How hard is it to find the available desired curated items?

There is an abundance of items out there. But this market is fragmented, you cannot only find it at one place as it is scattered all over the islands. Since we just started, it really is hard work to gather all those things together.

Since I started Bobobobo, I have been learning what kind of hardships these businesses are going through. Human capital is one of the challenges. For example, when a fashion designer does not know where to find a great tailor. Raw materials is another one, with most still having to import the materials. Third is access to the market and branding. The first and second issues we can help them with references. But we are focusing on the third issue: marketing, branding, positioning.

What is your strategy to expand the market?

First, we do it through our platform of course: the Internet. The objective is to create networks or get into communities and make them join us through that network. The other way that is most effective for the time being is through social media and bloggers.

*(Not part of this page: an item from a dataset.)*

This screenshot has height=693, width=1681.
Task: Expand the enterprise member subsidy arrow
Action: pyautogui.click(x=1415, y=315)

There is definitely the ‘offline’ way to do it. When there is bazaar — which are scattered across cities in Indonesia now — we can promote it through those events. Our merchants inform their customers in stores that they also sell their products through our website.

We are very happy if there are more players popping up in Indonesia, especially the local players. It creates a healthy competitive industry. If I want to educate the market, it will be more effective if I cooperate with other players, the competition, especially with the local players, could turn into a form of alliance. Our solution to face the competition is to be confident and execute everything perfectly; there is no shortcut for that.

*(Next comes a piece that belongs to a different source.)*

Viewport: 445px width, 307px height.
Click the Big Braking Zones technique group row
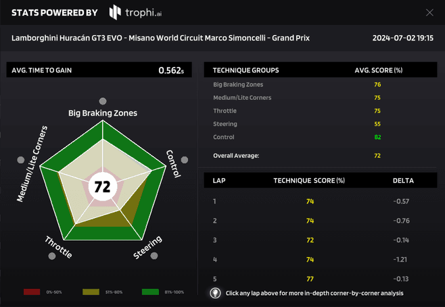(320, 84)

Some people assume that local products tend to be more expensive than imported ones, what do you say to this?

That is very interesting, isn’t it? Maybe 10 years ago, I remember people were saying imported things were much better than the local brands and were more expensive. But now, if people see local as more expensive than imported, I am happier. Because I personally know that most of the local brands are handmade, whereas the imported stuff is factory-made. So with that price, you should compare it with the quality: is the material better? Is it more unique? Or is it a limited edition? And I think our local products are still cheap considering the way they are made and the materials. If local products were made from the same materials and using the same techniques as foreign products, the local products would still be cheaper.

How did you get the funding for this business?

The funding still comes from locals. In the future, we look for potential partners or investors who believe in our vision.

What do you think of the government’s support when it comes to e-commerce?

For now, e-commerce is included in the government’s negative investment list. Of course the government’s intentions are good, to protect the local players. However, I believe that if you want something to grow, you should not do it by protecting it, instead you allow healthy competition.

What is your advice for other e-commerce  startups?

They should be confident. In my experience, the difference between the real sector and e-commerce is movement. E-commerce moves so rapidly, so to make decisions you have to be very swift. My advice is do not ever regret those decisions and if you make a bad one, just learn from it. That is why confidence is the foundation for any e-commerce player.